There’s also evidence that it can help you be more fluent, although it’s not conclusive. Goldin-Meadow cites research that has found that speakers who were told to restrain their hands had more pauses. If that’s true, it might even help you limit your filler words.
Research results are unclear on whether gestures make it any easier for your audience to understand your message, but there is no evidence that gestures interfere with understanding.

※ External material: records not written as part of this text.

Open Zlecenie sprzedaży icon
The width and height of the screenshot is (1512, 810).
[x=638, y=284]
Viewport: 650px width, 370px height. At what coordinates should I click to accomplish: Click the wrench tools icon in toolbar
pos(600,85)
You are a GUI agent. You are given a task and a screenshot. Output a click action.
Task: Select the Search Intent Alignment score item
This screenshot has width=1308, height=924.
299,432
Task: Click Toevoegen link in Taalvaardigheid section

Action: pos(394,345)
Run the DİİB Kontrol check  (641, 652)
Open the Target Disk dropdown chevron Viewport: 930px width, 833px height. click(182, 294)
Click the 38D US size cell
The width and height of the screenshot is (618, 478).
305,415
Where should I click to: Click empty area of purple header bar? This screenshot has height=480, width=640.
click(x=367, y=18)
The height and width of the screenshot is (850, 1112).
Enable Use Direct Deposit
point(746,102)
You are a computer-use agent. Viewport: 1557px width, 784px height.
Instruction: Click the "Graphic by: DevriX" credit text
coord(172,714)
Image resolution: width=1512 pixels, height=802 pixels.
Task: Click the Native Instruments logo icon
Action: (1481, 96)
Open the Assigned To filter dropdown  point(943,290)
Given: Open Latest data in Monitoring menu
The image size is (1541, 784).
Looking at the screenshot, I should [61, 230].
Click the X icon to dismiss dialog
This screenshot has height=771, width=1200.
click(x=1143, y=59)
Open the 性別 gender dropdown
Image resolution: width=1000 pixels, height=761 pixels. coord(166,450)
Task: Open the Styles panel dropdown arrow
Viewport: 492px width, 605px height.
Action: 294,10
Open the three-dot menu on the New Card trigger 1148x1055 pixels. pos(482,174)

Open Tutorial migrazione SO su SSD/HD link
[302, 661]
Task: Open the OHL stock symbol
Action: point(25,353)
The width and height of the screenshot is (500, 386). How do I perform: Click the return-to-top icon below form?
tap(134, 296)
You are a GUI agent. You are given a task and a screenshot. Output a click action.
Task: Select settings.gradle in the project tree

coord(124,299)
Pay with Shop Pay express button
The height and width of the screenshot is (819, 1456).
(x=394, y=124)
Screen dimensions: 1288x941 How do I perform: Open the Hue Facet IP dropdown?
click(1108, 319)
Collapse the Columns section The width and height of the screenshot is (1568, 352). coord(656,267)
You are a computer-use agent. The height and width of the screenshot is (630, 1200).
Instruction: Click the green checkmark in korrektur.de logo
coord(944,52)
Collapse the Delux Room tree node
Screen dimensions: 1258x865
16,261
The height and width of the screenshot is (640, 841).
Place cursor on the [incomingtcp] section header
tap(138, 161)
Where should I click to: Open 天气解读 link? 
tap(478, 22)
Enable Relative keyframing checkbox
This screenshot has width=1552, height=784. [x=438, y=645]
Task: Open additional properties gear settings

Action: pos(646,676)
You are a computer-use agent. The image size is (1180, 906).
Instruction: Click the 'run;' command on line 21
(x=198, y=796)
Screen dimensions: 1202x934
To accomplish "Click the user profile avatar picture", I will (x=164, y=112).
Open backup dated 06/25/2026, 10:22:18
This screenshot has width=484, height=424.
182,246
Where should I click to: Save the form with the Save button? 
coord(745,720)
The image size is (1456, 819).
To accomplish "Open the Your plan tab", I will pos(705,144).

Authenticity: Gestures can add credibility by indicating confidence and openness. First, they indicate the speaker’s confidence in his or her own message. On the minus side, people whose hands are hidden while they speak are seen as less credible, according to surveys assessing the credibility of lawyers and witnesses to jurors. There are also common gestures speakers use that indicate a lack of confidence (wringing your hands and touching your neck and face, for example). On the plus side, certain gestures can indicate high confidence on the part of the speaker, such as the forceful chopping gesture and steepling of the fingers. Second, keeping the hands and especially the palms visible indicates openness. As body language expert Joe Navarro (What Every Body Is Saying, p. 136) says: “When the hands are out of sight or less expressive, it detracts from the perceived quality and honesty of the information being transmitted.”
Research in courtrooms indicates that jurors find lawyers and witnesses less credible when they can’t see their hands. This makes evolutionary sense, as there is clear survival value in being able to see a potential opponent’s hands. It seems we’re hard-wired to pay close attention to hand movements.
Energy: Speakers who actively gesture seem more dynamic and hold the audience’s attention for longer. Gestures also have the effect of taking up more room, which is also perceived as a sign of confidence and dominance.
Here’s the problem with all this, though. If you make an active effort to incorporate strong gestures into your speaking style, you’re probably going to make a mess of it, unless you have a lot of practice. There is a false separation between verbal and non-verbal communication. Gestures are not separate from speech, they are a part of it. That’s why even people who have been blind from birth gesture when they speak. It’s completely natural, but that also means that without enough practice to make it automatic, you’re going to have to think about what you’re doing, and that’s going to guarantee that your gestures will be slightly mis-timed. Your listeners will perceive them as fake, even if they can’t consciously tell you why they feel that way. Trained actors with years of experience can do it, but you have a lot more important things to do with your time.
Since you don’t have all that time, there is one simple thing you can do which will take you 80% of the way there: just free your hands. Let them find their own natural level while you talk. When your hands are free to do what they want to do naturally, they get in synch with your words, and you come across as natural because you are natural. Whether you use large, sweeping movements or small subtle ones, they are who you are.
There are several ways that nervous speakers imprison their hands. Do you clasp your hands at crotch level in front of you? That’s called the fig-leaf. Maybe you clasp them behind you, making you look like you’re handcuffed. Hands folded across your chest make you look nervous and defensive, and hands in pockets are worst of all, especially when you start jingling coins or keys.
It’s OK to rest your hands in these positions briefly during a talk, but be sure you don’t do it too long. This might take a little practice (you can’t get away from that, can you?)
Free your hands and let them do what they want to do while you speak—they will definitely add power to your words. You look more confident, and you add life and fluency to your talk. If the eyes are a window on the soul, the hands help to open the front door.